- [WHAT IS EXPECTED]:
Verbatim copy, images omitted: return the full listing.
** Opening INFORMATION SHOWN block **
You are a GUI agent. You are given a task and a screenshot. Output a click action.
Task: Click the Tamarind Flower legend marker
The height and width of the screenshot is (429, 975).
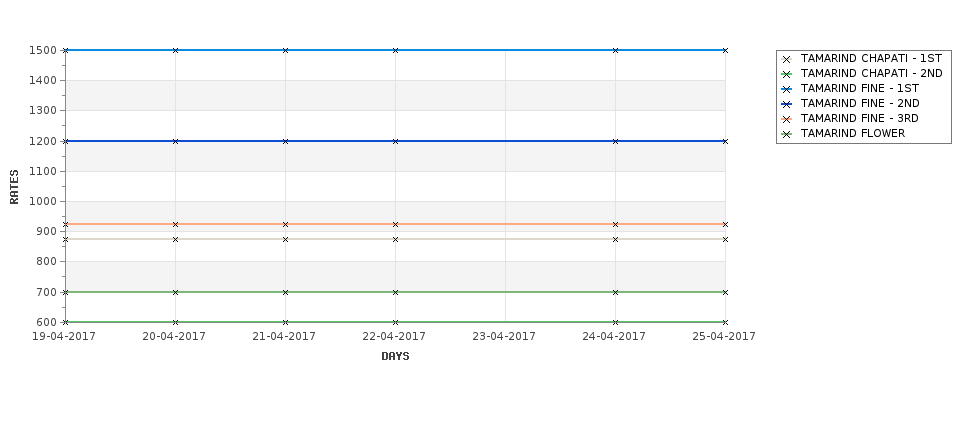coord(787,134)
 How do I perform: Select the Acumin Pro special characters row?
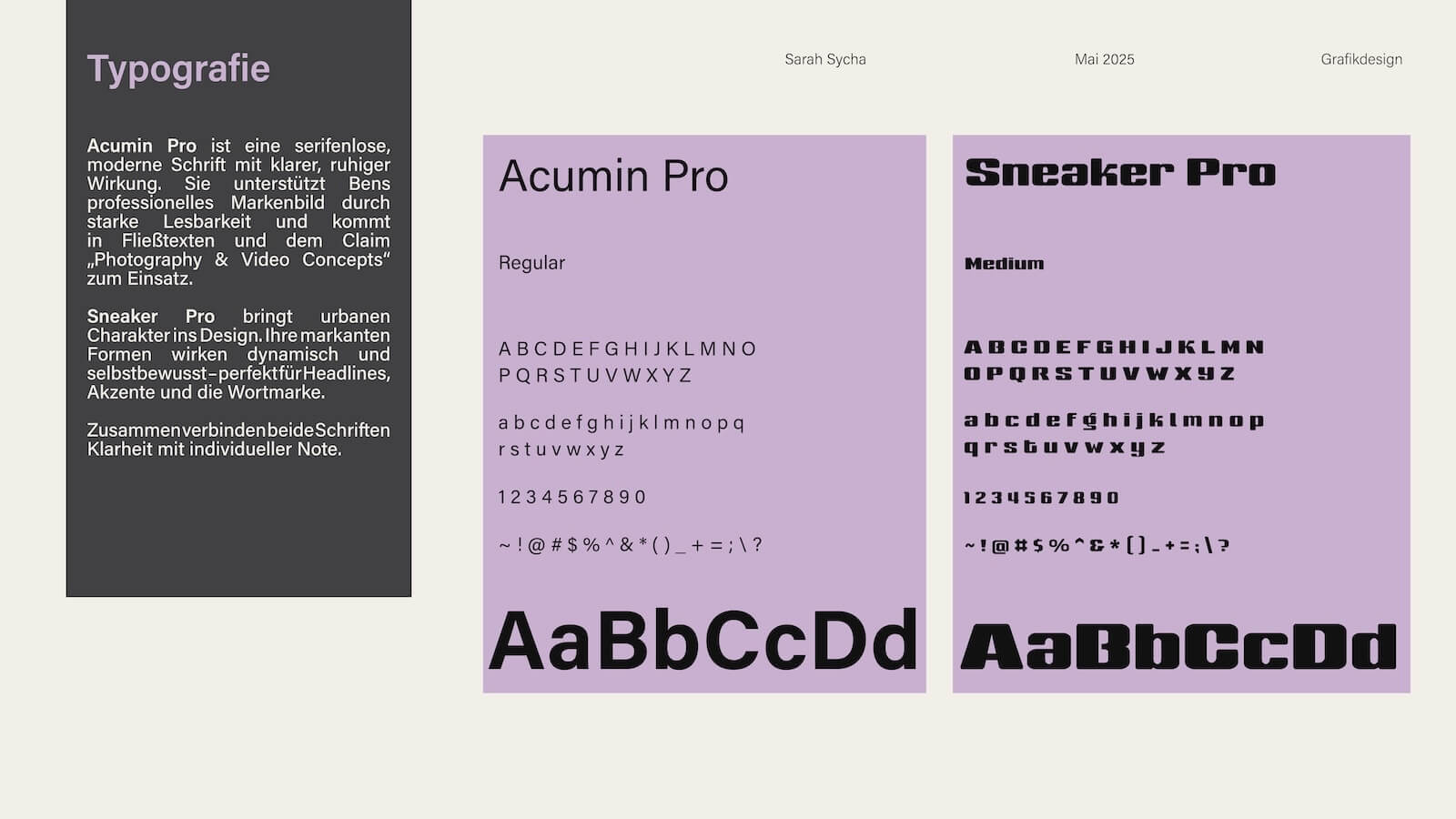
** Closing INFORMATION SHOWN block **
- [WRITTEN ANSWER]:
You are a GUI agent. You are given a task and a screenshot. Output a click action.
Task: Click the Tamarind Flower legend marker
The height and width of the screenshot is (429, 975).
coord(787,134)
 How do I perform: Select the Acumin Pro special characters row?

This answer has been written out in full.